### Data section
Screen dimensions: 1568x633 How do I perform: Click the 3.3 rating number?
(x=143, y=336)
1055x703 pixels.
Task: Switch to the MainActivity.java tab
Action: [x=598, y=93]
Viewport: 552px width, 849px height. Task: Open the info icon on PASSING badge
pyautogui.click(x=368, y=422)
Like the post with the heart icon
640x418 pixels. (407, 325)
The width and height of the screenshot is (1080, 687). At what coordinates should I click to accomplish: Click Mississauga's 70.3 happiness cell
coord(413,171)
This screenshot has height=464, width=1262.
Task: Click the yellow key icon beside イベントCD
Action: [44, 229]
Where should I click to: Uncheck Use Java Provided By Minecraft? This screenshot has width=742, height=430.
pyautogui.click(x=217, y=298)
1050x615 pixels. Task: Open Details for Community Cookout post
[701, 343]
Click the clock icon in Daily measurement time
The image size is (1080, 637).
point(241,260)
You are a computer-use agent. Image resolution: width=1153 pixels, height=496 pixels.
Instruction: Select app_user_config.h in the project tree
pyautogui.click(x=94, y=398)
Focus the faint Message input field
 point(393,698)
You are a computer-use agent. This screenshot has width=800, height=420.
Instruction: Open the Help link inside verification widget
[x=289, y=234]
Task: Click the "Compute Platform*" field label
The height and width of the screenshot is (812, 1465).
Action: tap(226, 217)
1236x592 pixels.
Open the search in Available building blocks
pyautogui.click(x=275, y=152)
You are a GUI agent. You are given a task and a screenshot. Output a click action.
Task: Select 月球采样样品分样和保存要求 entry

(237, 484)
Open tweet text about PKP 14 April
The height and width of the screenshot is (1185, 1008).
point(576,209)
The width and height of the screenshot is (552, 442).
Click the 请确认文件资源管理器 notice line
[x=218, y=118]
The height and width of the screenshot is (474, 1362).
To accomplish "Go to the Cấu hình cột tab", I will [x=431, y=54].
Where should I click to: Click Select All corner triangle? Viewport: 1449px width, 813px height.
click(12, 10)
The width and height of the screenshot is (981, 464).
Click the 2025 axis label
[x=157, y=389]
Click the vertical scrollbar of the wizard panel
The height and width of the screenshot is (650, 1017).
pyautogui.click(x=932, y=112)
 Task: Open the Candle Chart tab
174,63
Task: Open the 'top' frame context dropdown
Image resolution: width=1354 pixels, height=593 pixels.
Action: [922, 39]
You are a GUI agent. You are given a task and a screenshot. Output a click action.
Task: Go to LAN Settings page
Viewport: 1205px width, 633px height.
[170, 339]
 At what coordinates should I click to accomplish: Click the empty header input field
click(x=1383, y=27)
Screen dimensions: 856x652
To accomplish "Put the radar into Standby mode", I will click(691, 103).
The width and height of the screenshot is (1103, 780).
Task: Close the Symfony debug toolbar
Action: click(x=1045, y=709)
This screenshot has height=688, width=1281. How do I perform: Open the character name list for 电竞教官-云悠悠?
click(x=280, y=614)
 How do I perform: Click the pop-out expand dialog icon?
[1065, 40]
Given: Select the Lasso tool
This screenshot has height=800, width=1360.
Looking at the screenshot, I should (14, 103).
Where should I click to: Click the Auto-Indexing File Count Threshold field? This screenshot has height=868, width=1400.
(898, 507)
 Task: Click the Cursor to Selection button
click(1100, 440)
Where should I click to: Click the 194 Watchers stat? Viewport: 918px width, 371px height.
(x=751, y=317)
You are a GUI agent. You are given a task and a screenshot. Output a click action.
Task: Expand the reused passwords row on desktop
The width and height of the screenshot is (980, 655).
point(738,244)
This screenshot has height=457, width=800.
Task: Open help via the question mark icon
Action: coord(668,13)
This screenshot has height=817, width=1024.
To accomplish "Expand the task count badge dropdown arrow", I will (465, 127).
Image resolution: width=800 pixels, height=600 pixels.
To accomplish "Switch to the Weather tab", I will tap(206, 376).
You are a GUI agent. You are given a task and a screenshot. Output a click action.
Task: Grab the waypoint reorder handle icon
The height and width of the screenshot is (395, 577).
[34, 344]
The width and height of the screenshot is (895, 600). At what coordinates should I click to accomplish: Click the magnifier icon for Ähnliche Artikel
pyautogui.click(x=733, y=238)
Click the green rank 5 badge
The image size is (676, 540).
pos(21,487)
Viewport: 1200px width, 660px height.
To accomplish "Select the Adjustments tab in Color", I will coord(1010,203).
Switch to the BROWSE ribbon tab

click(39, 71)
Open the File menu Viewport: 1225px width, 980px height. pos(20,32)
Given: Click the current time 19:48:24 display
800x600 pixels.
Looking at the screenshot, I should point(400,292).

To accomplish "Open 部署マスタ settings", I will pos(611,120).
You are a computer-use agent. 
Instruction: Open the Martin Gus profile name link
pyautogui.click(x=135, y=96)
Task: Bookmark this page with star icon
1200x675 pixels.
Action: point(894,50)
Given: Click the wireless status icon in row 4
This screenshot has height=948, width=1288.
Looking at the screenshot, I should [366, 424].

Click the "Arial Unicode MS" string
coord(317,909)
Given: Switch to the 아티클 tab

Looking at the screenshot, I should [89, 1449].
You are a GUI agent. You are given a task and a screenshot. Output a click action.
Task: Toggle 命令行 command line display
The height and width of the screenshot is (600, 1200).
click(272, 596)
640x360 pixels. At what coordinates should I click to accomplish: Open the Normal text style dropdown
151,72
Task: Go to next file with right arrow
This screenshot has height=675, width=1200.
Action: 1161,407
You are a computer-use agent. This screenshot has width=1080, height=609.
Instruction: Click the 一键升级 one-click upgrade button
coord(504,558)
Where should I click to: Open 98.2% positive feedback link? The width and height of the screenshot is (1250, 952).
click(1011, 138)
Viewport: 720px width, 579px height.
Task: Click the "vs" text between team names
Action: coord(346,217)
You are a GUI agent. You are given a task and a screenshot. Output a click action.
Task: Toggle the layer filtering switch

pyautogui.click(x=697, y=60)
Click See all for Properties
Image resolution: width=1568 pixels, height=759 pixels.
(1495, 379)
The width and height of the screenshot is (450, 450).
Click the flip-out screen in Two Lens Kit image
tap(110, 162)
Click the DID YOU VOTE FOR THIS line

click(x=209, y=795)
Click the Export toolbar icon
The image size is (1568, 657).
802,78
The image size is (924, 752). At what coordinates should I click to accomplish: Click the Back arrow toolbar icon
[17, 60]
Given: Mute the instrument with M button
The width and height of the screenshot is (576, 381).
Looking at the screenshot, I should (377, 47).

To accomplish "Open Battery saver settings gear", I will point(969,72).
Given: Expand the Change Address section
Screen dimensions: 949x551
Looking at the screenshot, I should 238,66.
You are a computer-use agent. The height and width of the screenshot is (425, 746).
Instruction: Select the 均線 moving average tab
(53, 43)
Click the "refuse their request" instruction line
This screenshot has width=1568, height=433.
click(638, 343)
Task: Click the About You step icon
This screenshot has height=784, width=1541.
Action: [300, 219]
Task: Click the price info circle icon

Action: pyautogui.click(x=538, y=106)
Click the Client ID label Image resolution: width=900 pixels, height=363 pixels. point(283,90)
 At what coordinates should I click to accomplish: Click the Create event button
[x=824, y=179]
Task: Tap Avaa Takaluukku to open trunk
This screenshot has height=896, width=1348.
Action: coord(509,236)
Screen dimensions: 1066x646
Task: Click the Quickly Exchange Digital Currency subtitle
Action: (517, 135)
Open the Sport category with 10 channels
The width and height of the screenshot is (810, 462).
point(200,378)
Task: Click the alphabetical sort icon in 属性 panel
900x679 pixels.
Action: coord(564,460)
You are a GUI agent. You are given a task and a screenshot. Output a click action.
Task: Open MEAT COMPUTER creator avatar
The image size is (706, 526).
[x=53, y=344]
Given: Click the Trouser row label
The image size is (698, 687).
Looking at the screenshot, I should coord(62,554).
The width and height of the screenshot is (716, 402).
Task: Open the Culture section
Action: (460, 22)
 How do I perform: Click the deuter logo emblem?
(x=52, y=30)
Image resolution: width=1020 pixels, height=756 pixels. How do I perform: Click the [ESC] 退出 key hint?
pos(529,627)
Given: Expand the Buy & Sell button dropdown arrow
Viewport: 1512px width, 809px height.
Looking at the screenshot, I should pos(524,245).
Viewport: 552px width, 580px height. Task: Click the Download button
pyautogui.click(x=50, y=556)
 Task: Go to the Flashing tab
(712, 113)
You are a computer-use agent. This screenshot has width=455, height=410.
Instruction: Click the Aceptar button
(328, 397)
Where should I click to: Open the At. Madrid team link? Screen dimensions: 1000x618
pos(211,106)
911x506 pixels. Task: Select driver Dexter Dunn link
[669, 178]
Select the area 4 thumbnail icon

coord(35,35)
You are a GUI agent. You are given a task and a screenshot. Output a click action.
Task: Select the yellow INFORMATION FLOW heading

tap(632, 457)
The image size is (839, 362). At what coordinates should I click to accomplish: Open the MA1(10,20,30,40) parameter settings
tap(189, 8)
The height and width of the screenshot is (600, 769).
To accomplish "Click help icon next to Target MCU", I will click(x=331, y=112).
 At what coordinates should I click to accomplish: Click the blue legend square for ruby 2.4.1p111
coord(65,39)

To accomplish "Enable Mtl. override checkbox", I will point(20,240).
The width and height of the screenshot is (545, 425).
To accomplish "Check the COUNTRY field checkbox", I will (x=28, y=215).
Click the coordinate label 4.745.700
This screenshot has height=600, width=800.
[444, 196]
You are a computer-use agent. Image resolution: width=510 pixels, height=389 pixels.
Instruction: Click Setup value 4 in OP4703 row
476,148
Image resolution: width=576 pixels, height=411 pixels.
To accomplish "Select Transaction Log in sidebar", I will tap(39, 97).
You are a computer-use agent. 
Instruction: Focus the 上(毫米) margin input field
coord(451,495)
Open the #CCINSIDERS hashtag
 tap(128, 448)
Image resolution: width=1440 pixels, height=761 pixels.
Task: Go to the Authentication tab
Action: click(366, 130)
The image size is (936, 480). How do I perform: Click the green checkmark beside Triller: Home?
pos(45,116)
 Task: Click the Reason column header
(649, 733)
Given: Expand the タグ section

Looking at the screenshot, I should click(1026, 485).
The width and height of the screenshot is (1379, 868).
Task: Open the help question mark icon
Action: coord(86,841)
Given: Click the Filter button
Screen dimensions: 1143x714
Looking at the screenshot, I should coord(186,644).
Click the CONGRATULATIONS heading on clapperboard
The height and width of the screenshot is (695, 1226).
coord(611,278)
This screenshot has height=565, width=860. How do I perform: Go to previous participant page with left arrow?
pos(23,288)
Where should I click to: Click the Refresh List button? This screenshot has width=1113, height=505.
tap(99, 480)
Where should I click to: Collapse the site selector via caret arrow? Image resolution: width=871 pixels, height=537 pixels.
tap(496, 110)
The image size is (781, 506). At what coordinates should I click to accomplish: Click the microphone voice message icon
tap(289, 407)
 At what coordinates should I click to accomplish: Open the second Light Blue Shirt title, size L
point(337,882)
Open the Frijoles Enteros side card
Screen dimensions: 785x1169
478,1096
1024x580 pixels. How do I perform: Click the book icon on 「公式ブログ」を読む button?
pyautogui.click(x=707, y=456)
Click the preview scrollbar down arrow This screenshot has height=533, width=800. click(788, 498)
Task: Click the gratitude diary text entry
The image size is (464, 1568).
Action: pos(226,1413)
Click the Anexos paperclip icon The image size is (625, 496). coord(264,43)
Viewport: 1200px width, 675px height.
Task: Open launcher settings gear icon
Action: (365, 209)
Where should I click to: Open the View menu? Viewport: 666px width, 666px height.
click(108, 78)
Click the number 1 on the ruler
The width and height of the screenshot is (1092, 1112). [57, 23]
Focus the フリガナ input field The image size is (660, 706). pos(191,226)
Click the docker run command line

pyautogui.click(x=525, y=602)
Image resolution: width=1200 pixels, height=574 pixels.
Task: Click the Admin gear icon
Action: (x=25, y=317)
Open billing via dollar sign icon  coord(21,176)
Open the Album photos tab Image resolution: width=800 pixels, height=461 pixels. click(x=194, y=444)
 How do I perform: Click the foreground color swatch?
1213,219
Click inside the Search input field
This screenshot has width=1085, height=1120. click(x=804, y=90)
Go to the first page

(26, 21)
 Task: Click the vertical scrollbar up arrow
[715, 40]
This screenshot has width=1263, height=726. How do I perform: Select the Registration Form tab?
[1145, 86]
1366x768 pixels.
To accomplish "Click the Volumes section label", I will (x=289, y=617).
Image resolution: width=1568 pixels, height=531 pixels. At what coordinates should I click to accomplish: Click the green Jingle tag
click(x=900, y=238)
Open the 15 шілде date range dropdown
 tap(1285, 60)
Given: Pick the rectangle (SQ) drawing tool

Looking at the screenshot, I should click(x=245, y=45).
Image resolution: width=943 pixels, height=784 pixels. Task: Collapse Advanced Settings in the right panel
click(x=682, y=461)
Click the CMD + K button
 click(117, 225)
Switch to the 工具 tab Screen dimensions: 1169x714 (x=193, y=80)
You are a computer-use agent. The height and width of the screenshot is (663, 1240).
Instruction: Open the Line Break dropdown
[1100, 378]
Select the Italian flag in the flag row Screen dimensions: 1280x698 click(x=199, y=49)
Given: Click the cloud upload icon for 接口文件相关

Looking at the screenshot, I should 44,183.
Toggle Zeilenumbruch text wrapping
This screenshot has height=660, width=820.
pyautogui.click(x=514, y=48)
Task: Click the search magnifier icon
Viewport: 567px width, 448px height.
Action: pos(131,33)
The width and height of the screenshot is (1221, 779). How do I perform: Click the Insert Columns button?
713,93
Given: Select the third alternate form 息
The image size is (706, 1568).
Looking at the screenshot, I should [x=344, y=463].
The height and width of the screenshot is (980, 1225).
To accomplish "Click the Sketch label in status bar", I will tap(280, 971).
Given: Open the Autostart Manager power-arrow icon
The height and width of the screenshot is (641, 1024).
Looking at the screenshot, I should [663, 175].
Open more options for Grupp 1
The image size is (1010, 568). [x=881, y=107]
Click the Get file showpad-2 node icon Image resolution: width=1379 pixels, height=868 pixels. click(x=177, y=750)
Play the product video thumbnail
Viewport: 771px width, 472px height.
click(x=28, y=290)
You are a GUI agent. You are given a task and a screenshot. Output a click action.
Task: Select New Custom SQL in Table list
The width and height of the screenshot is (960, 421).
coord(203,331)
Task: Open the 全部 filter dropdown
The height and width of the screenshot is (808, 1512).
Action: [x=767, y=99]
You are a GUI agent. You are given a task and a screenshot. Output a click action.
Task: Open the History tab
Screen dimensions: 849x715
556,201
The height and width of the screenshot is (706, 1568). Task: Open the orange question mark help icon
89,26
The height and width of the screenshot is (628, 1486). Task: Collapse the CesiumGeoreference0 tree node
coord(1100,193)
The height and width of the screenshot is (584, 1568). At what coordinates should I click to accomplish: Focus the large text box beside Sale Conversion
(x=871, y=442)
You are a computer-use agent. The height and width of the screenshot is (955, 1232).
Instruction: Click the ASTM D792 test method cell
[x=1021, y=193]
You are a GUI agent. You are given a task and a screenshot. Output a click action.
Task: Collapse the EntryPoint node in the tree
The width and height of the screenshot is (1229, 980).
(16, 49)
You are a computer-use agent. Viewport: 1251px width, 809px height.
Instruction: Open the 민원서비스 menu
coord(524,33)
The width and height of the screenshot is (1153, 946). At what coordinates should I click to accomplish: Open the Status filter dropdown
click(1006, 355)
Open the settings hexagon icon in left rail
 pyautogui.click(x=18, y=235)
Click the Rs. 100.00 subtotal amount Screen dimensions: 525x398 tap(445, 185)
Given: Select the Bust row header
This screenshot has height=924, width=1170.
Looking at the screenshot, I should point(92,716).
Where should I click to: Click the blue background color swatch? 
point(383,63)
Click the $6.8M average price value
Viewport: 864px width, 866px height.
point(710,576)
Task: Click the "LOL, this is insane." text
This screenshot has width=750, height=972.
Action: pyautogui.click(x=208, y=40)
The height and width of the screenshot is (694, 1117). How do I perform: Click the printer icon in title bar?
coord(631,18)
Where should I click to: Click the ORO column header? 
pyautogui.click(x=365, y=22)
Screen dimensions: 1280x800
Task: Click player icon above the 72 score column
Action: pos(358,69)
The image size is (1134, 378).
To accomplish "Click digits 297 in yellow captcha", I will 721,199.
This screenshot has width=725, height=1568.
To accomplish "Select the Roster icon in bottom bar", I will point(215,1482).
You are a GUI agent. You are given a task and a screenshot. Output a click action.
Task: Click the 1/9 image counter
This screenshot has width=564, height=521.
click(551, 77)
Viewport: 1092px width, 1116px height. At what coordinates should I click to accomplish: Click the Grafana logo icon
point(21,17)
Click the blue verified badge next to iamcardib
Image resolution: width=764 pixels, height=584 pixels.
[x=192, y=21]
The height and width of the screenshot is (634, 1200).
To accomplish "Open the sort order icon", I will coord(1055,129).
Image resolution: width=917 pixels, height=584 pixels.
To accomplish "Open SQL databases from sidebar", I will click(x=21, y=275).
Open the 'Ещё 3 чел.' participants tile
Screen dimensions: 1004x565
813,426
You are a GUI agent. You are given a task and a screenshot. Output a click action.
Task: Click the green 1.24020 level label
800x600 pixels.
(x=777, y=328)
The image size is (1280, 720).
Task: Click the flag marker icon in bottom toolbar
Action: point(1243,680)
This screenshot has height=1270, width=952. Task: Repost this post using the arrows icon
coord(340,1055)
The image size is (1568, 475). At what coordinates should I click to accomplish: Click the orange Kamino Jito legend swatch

### The problem
Print the lines above from the one with "Screen dimensions: 949x551" through the one with "is (425, 746).", both included, exactly as written and nothing more.

### Task result
Screen dimensions: 949x551
Looking at the screenshot, I should 238,66.
You are a computer-use agent. The height and width of the screenshot is (425, 746).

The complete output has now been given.